* **CONSIGNES**:
• A. Dans le texte extrait, recopiez le passage situé entre "Pour contester son" et "camion en surcharge.", bornes incluses, en substituant "salarié" à "chauffeur".
• B. D'après le texte extrait, depuis quand le chauffeur de poids lourds occupait-il son poste ?

* **TEXTE EXTRAIT**:
..........

Accusé de faute grave, ce chauffeur fait condamner son employeur à lui verser 54 000 €
Le 2 avril 2026, la cour d’appel de Versailles a rendu un jugement en faveur d’un chauffeur de poids lourds, licencié pour faute grave par une entreprise de démolition. Le salarié, en poste depuis février 2014, faisait face à des accusations sérieuses, notamment le non-port de la ceinture de sécurité, l’absence de restitution d’un camion, la détérioration d’un filet de protection, ainsi que des irrégularités dans ses arrêts de travail.
Pour contester son licenciement, le chauffeur a mis en avant le manquement de son employeur à son obligation de sécurité, selon l’article L. 4121-1 du Code du travail, qui stipule que l’employeur doit prendre les mesures nécessaires pour garantir la sécurité et la santé des travailleurs. Il a dénoncé le non-respect des réglementations concernant le transport et le traitement de l’amiante, ainsi que des règles de sécurité lors de la conduite d’un camion en surcharge.

..........

* **DONNÉES ENREGISTRÉES**:
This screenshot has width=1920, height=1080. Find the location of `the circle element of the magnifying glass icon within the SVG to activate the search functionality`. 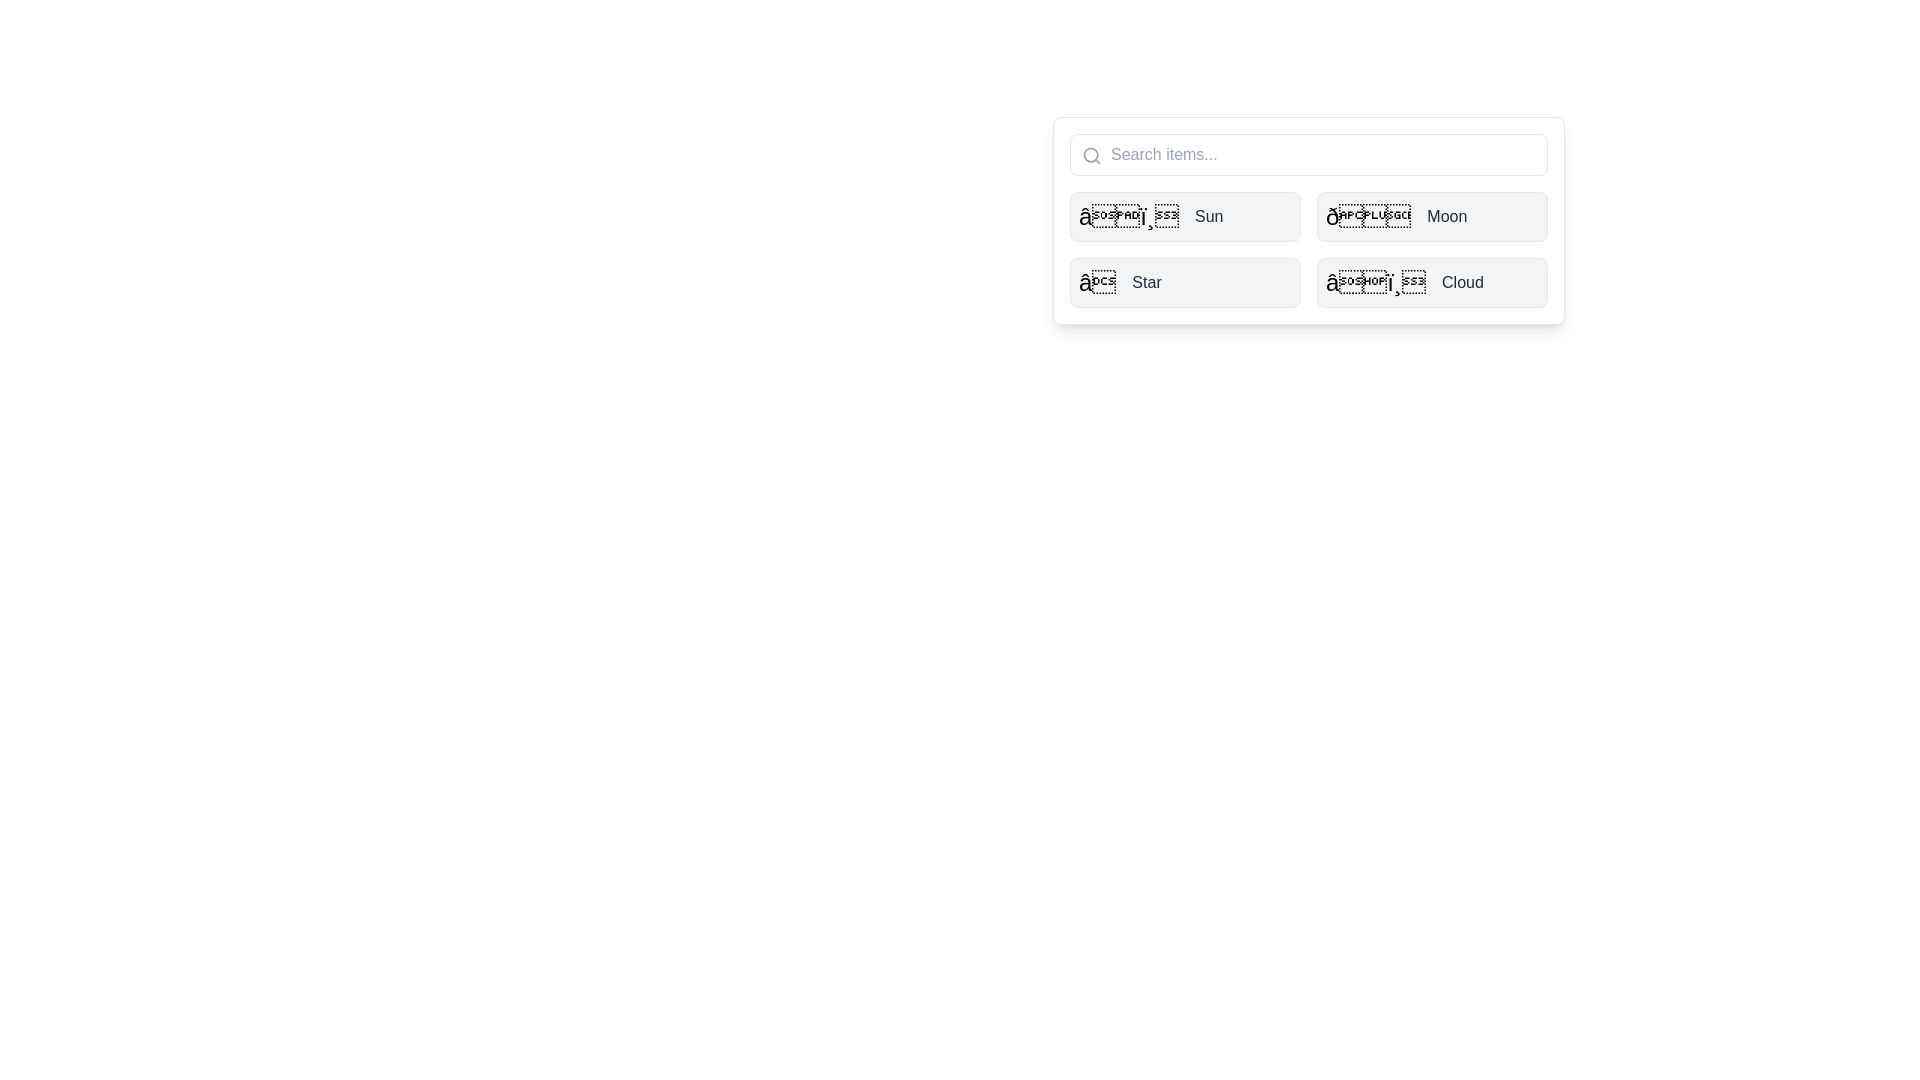

the circle element of the magnifying glass icon within the SVG to activate the search functionality is located at coordinates (1090, 154).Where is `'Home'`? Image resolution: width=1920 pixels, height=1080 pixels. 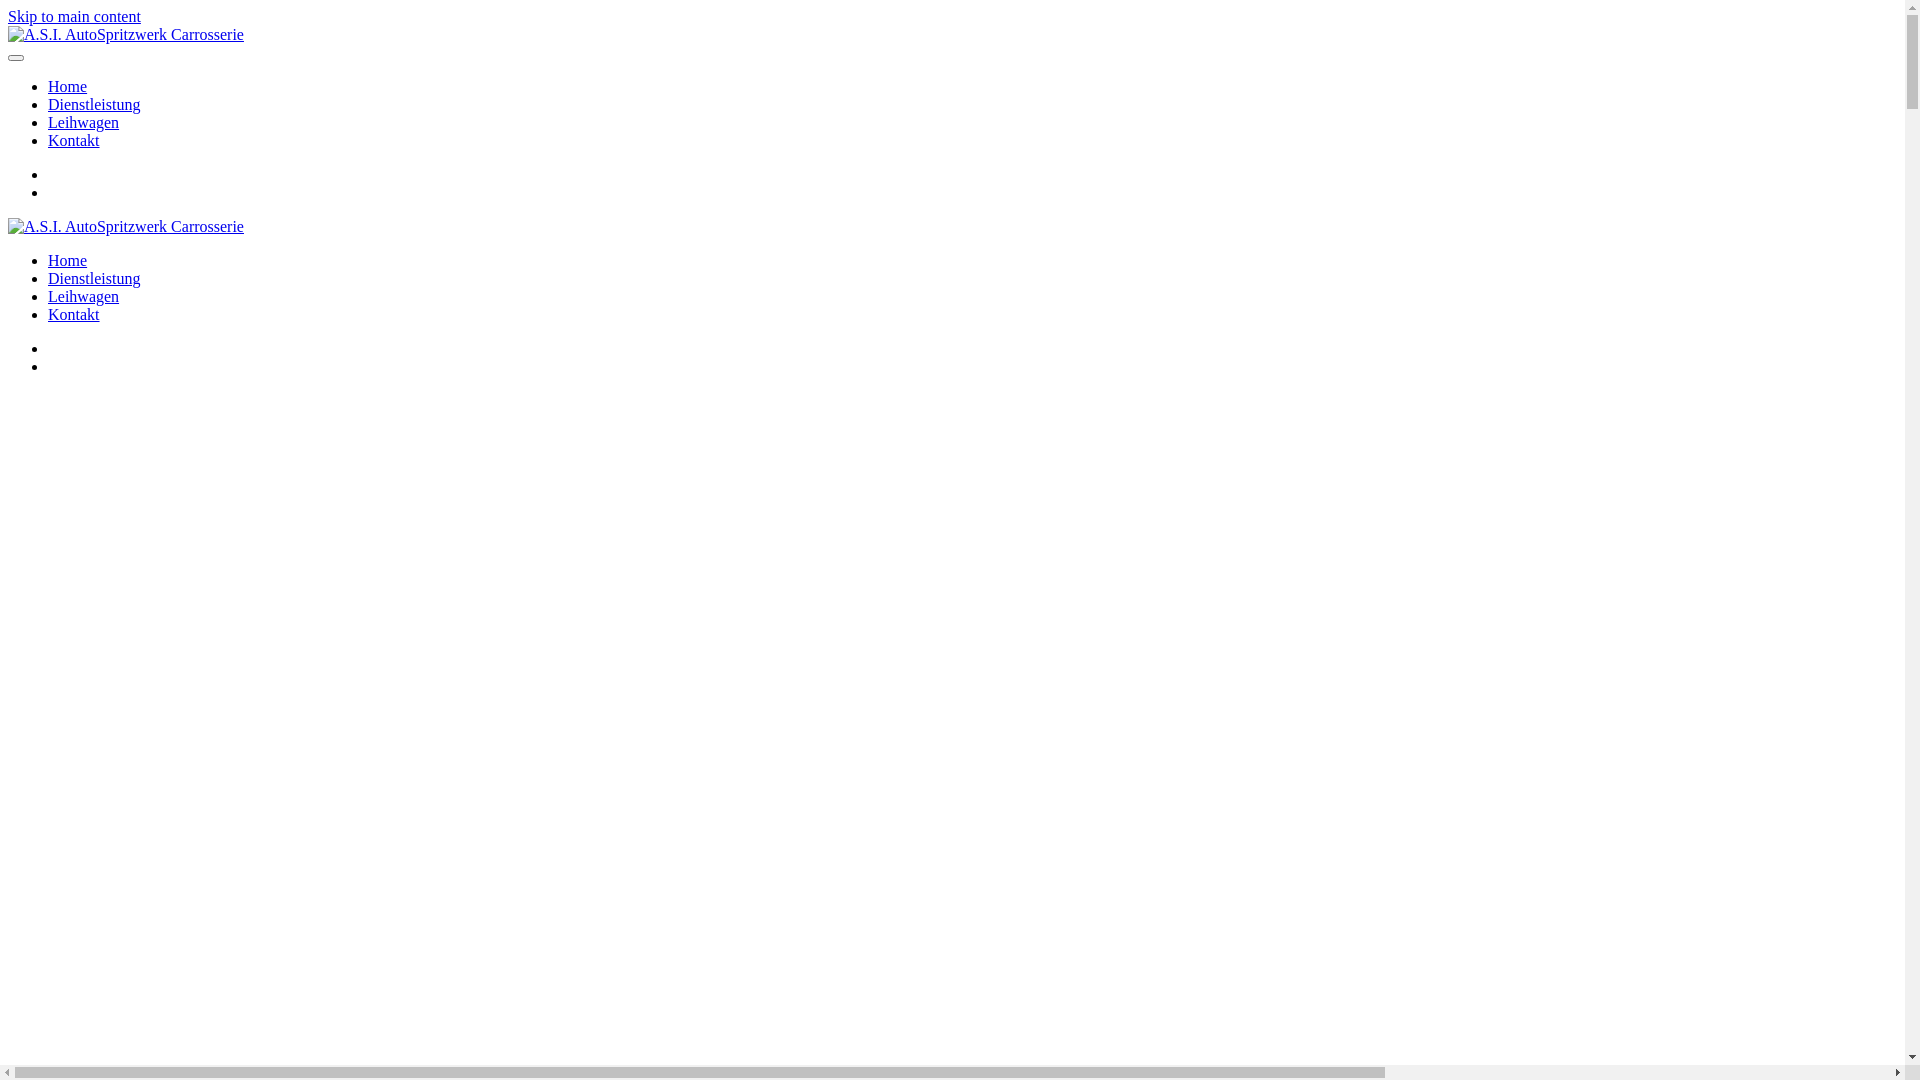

..........

* **CORRIGÉ**:
• A.
Pour contester son licenciement, le salarié a mis en avant le manquement de son employeur à son obligation de sécurité, selon l’article L. 4121-1 du Code du travail, qui stipule que l’employeur doit prendre les mesures nécessaires pour garantir la sécurité et la santé des travailleurs. Il a dénoncé le non-respect des réglementations concernant le transport et le traitement de l’amiante, ainsi que des règles de sécurité lors de la conduite d’un camion en surcharge.

• B. Depuis février 2014.